An expedited 30-day public comment period on the Agency’s proposed rule ends on October 15, 2021. In particular, the Agency is seeking comments on how CMS “can create new avenues of coverage or use existing ones. to provide an appropriate balance of access to new technologies with the necessary patient protections.[xi]

[i] Innovative Technology Medicare (MCIT) Coverage and Definition of “Reasonable and Necessary”, 86 Fed. Reg. 2987 (January 14, 2021).

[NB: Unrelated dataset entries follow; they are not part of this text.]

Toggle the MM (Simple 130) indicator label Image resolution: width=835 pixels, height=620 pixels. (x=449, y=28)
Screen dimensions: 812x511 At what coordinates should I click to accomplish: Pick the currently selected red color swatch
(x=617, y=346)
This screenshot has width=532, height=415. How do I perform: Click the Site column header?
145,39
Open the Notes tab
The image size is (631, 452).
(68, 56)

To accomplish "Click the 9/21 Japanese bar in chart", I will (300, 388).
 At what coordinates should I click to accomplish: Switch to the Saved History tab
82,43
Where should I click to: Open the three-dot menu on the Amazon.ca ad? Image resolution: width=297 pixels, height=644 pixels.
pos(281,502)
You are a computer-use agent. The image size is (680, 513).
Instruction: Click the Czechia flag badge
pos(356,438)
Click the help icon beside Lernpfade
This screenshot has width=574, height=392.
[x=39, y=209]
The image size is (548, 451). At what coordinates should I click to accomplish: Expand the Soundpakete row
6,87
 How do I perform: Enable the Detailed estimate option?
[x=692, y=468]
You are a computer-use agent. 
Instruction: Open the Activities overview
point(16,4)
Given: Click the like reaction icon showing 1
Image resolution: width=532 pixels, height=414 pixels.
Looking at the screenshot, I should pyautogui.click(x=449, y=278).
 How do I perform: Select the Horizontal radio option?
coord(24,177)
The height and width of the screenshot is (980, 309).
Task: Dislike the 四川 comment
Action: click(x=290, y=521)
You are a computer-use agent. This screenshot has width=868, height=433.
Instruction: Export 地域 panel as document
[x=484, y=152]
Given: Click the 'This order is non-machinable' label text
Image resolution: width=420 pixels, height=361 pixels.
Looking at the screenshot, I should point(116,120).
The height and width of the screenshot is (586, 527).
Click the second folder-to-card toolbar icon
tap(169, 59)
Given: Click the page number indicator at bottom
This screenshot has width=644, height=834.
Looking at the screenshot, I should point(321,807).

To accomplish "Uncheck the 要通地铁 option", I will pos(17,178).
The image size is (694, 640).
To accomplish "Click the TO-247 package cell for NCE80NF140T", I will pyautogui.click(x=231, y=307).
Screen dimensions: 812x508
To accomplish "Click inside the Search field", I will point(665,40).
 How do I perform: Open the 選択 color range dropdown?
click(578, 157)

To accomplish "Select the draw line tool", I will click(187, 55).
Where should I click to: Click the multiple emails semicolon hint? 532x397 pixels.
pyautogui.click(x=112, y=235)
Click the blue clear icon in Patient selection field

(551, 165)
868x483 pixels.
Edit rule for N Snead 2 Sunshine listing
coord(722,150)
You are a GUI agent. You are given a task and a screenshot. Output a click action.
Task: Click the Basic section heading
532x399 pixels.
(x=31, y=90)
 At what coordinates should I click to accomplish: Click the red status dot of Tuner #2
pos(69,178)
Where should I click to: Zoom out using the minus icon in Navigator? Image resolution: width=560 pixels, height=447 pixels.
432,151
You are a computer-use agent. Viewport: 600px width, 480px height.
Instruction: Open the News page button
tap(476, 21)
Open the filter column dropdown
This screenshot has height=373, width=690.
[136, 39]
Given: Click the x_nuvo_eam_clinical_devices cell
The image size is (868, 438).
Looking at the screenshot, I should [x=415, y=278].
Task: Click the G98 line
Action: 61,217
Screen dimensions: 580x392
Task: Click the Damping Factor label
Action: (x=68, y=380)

[ii] Section 515B (b) of the Federal Food, Drug and Cosmetic Act (“FDCA”) defines the criteria for designating a “revolutionary device”. Eligible medical devices must meet a first criterion: the device allows a more effective treatment or diagnosis of potentially fatal or irreversibly debilitating human diseases or conditions. Eligible medical devices must also meet at least one of four parts of a second criterion: (1) the device represents “advanced technology”; (2) no approved or authorized alternative exists; (3) the device offers significant advantages over existing approved or licensed alternatives, including the potential, over existing approved alternatives, to reduce or eliminate the need for hospitalization, improve the quality of life of patients patients, facilitate patients’ ability to manage their own care (such as through self-directed personal assistance), or establish long-term clinical efficiencies; or (4) availability of the device is in the “best interest of the patient”. The FDA’s final December 2018 guidance document for the Breakthrough Devices program is available here.

[iii] Innovative Technology Medicare (MCIT) Coverage and Definition of “Reasonable and Necessary,” 86 Fed. Reg. 51326, 51327 (proposed September 15, 2021).

[iv] Identifier.

[v] Username. at 51328.

[vi] Dr Lee A. Fleisher, Innovative Technology Health Insurance Coverage (MCIT), (September 13, 2021),

[vii] 86 Fed. Reg. at 51327.

[viii] Fleisher, Innovative Technology Health Insurance Coverage (MCIT).

[ix] Identifier.

[x] 86 Fed. Reg. at 51330.

[xi] Fleisher, Innovative Technology Health Insurance Coverage (MCIT). CMS is also asking for some comments regarding the “reasonable and necessary” aspect of the proposed rule. For example, the Agency asks the following two questions: “Instead of repealing the R&N rule entirely, should the final rule instead simply repeal the commercial insurance aspects of the rule?” If CMS is considering the future development of rules to include a reasonable and necessary definition, what criteria should CMS consider as part of the reasonable and necessary definition? »86 Fed. Reg. at 51331.